課題 A => F1開幕に関する本文のうち、「今まで、レギュレーションの大」から「二人で何度もワンツーを独占。結果、バトンが初のワールドチャンピオンに輝きます。」までを、両端も含めて一字一句違えずに書き写してください。

本文 =>
——————

いよいよ、2022年のF1グランプリが開幕。
レギュレーションが大きく変わる今年。
誰が笑い、誰が泣くことになるのか?
最後に栄冠に輝くのは誰か?
全ては始まってみないとわかりませんが、今回は開幕に向けて楽しみな点、注目すべき点を語ってみたいと思います。

チームの勢力図は変わるか?

今まで、レギュレーションの大幅変更のタイミングでチームの勢力図が大きく変わることが多々ありました。

印象的だったのは2009年。
よりダウンフォースの減少を狙ったレギュレーションに変わり、マシンが大きく変わりました。
そこで頭角を現したのが、ロス・ブラウン率いる「ブラウンGP」。
スポンサーがほとんどない真っ白なマシンカラーに蛍光イエローのラインが入った、インパクト大のマシンが開幕戦から破竹勢いで連勝を重ねます。
ドライバーはジェンソン・バトンとルーベンス・バリチェロ。
二人で何度もワンツーを独占。結果、バトンが初のワールドチャンピオンに輝きます。

ブラウンGPの前身は、第3期ホンダのワークスチーム。
ミハエル・シューマッハを擁し、なかなか勝てなかったフェラーリを常勝軍団にまで押し上げた超一流のエンジニアであるロス・ブラウンを、チーム代表として迎えたホンダ。

——————

提供データ =>
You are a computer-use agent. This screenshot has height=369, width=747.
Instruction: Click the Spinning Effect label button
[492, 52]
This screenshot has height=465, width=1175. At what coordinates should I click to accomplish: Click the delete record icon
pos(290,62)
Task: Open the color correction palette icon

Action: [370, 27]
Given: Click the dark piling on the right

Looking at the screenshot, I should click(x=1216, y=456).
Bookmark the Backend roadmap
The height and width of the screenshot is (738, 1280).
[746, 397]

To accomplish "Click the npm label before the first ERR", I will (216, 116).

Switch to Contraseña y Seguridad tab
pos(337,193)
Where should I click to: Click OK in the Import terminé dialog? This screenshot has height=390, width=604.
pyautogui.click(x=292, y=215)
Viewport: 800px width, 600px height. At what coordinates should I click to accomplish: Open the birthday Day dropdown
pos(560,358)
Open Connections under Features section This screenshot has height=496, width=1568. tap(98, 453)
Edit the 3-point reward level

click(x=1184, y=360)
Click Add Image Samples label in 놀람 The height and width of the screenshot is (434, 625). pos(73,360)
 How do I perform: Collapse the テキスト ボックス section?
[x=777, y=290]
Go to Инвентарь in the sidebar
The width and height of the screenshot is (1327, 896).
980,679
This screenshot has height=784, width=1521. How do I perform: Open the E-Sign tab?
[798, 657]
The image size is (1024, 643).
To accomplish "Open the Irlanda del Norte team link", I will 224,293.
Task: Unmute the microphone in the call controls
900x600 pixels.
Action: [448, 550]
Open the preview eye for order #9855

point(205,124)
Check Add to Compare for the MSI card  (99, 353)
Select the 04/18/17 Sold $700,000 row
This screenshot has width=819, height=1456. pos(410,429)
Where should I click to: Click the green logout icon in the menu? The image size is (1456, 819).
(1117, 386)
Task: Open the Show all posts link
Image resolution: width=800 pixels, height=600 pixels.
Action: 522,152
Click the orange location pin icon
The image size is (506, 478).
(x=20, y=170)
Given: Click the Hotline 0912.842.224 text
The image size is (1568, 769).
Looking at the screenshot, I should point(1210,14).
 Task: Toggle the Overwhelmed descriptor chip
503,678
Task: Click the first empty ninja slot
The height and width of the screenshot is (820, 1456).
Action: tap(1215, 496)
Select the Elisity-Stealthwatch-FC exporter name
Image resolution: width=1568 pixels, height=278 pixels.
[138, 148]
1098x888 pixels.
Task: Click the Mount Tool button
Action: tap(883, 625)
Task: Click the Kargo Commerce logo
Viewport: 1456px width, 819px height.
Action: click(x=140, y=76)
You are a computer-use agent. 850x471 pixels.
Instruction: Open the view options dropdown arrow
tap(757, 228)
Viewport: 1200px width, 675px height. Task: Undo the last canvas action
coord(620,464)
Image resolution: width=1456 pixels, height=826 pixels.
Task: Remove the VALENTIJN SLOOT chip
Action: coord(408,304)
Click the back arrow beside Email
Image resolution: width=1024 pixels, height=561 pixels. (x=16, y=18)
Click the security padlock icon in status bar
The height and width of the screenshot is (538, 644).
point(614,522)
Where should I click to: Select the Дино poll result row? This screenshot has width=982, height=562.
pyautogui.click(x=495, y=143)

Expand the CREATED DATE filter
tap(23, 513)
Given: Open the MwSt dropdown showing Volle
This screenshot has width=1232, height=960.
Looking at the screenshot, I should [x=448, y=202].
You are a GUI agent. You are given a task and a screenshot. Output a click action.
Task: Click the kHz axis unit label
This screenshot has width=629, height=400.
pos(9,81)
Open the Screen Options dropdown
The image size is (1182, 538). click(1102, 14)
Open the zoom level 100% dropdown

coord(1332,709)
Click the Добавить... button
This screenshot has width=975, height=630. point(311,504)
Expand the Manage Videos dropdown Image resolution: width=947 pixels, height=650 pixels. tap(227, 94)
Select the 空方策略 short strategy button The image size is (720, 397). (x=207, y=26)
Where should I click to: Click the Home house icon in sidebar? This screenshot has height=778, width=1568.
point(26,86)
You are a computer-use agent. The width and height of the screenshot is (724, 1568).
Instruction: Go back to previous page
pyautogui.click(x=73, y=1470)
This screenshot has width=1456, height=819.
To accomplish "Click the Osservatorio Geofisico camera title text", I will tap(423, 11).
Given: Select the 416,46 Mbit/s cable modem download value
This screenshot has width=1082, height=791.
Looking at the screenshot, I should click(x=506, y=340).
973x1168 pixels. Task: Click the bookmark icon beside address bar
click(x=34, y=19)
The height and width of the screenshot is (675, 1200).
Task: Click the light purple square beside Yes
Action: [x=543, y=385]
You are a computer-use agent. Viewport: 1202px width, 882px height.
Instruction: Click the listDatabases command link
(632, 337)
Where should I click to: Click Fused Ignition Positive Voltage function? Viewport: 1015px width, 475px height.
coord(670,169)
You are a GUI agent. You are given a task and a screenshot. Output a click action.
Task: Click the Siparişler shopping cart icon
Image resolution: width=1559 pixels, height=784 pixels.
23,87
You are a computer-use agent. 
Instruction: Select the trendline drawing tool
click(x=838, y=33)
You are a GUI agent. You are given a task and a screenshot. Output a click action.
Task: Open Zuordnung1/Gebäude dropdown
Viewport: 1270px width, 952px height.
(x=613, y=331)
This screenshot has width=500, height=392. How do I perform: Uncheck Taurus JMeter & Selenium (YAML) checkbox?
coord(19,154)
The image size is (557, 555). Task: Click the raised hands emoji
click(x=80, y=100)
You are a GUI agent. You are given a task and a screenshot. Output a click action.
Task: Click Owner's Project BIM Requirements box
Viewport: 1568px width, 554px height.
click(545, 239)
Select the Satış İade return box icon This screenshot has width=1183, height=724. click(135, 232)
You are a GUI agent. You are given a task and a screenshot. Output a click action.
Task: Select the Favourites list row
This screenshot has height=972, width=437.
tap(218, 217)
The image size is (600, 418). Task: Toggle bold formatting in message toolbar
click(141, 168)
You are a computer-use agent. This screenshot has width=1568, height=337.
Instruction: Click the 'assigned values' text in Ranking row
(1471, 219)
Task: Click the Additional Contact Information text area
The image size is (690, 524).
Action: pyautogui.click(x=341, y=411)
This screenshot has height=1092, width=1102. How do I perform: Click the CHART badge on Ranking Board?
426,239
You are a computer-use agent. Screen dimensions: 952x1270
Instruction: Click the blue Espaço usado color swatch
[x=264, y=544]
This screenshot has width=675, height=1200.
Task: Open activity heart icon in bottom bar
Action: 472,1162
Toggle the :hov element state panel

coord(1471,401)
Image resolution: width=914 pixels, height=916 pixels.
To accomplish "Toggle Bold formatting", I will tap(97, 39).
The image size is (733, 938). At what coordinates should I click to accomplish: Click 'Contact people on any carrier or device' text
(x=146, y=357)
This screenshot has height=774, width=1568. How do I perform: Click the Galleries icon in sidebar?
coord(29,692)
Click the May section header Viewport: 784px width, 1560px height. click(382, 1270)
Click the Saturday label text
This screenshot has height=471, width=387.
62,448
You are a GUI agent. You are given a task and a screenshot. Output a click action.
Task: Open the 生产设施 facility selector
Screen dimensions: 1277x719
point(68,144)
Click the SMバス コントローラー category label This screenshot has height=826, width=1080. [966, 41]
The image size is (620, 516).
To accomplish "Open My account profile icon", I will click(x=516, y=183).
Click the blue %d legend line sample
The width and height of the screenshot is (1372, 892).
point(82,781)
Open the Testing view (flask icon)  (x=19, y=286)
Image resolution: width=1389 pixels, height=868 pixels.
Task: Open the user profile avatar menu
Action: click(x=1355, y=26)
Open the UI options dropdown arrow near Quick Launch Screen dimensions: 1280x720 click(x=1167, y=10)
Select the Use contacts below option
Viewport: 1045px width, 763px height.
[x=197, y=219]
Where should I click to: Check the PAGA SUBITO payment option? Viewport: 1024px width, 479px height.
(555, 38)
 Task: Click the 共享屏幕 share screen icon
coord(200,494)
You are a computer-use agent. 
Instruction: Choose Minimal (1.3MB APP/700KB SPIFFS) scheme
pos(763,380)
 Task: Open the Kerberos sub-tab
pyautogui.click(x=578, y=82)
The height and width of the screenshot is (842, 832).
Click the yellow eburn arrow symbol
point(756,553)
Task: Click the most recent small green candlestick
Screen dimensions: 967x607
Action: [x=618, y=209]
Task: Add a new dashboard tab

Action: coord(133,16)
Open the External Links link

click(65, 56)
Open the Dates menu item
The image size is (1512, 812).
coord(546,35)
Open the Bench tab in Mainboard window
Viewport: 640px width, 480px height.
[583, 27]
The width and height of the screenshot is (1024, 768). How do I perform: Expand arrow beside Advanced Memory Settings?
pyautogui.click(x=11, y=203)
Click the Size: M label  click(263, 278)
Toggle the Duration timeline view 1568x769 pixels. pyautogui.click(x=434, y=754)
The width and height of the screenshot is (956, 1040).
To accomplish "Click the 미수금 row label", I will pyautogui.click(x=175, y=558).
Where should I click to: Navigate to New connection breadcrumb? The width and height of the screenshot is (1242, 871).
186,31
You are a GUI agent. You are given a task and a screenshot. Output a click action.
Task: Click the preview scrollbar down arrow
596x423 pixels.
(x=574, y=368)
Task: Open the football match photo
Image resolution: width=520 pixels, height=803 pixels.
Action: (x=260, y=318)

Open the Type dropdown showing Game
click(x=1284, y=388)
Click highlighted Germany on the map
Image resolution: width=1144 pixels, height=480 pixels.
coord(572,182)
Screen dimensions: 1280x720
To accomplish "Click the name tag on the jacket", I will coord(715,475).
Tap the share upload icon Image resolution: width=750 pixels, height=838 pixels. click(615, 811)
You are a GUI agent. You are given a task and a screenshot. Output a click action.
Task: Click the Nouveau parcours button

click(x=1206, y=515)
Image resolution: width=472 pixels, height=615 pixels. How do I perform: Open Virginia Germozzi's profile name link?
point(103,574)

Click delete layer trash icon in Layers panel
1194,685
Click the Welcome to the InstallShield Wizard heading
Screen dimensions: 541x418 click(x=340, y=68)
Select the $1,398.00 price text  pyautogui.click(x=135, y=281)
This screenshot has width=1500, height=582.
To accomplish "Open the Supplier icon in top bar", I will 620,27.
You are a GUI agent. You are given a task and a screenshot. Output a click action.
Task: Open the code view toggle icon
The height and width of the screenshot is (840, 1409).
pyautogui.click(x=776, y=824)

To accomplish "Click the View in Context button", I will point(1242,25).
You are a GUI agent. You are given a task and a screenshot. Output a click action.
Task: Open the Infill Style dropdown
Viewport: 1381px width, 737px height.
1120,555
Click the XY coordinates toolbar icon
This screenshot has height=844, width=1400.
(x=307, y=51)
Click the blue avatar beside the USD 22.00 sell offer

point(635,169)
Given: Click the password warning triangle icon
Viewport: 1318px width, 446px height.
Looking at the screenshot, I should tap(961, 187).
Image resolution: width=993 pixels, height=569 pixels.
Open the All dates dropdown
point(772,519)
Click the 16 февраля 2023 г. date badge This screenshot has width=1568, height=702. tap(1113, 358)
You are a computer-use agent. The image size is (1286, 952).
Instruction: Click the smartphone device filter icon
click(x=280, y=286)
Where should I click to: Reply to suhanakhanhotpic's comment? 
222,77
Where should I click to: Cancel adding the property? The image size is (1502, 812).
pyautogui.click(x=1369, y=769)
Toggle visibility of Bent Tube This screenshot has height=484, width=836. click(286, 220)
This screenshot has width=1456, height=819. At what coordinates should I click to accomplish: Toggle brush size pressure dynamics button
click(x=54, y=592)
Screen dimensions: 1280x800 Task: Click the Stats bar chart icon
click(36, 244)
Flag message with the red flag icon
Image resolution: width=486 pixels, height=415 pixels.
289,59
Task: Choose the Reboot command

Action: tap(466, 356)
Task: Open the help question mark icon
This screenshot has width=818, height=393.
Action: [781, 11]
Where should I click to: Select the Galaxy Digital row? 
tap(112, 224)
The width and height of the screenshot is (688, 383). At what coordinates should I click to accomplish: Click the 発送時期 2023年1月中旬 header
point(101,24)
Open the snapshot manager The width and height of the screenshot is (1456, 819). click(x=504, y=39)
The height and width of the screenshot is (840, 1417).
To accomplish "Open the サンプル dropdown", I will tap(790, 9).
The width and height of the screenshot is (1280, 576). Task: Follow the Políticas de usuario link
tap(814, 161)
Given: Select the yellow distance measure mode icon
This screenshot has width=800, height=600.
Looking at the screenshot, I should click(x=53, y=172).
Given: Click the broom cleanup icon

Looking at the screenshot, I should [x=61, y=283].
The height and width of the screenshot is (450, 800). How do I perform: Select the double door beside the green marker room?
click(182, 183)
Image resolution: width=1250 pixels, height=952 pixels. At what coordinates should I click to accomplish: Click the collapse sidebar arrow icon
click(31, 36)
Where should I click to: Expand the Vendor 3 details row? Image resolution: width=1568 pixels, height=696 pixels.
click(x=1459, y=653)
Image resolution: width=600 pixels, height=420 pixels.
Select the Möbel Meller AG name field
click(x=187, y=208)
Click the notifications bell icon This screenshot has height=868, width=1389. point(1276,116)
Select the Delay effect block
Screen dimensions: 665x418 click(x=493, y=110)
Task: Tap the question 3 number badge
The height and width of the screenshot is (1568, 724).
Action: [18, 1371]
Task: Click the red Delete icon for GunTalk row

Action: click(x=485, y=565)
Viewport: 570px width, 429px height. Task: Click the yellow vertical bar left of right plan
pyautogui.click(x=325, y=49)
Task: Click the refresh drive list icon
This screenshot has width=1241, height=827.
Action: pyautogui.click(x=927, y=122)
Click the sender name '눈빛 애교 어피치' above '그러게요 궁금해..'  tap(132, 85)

——————

課題 B => レコードの「How do I perform: Collapse」を含む行から「This screenshot has width=819, height=1456.」を含む行まで(両端の行を含む)について、「microphone」を「camera」に置き換え、ほかは一切変えずに書き直してください。示すのはそれらの行だけとしてください。

解答 A =>
今まで、レギュレーションの大幅変更のタイミングでチームの勢力図が大きく変わることが多々ありました。

印象的だったのは2009年。
よりダウンフォースの減少を狙ったレギュレーションに変わり、マシンが大きく変わりました。
そこで頭角を現したのが、ロス・ブラウン率いる「ブラウンGP」。
スポンサーがほとんどない真っ白なマシンカラーに蛍光イエローのラインが入った、インパクト大のマシンが開幕戦から破竹勢いで連勝を重ねます。
ドライバーはジェンソン・バトンとルーベンス・バリチェロ。
二人で何度もワンツーを独占。結果、バトンが初のワールドチャンピオンに輝きます。

解答 B =>
 How do I perform: Collapse the テキスト ボックス section?
[x=777, y=290]
Go to Инвентарь in the sidebar
The width and height of the screenshot is (1327, 896).
980,679
This screenshot has height=784, width=1521. How do I perform: Open the E-Sign tab?
[798, 657]
The image size is (1024, 643).
To accomplish "Open the Irlanda del Norte team link", I will 224,293.
Task: Unmute the camera in the call controls
900x600 pixels.
Action: [448, 550]
Open the preview eye for order #9855

point(205,124)
Check Add to Compare for the MSI card  (99, 353)
Select the 04/18/17 Sold $700,000 row
This screenshot has width=819, height=1456. pos(410,429)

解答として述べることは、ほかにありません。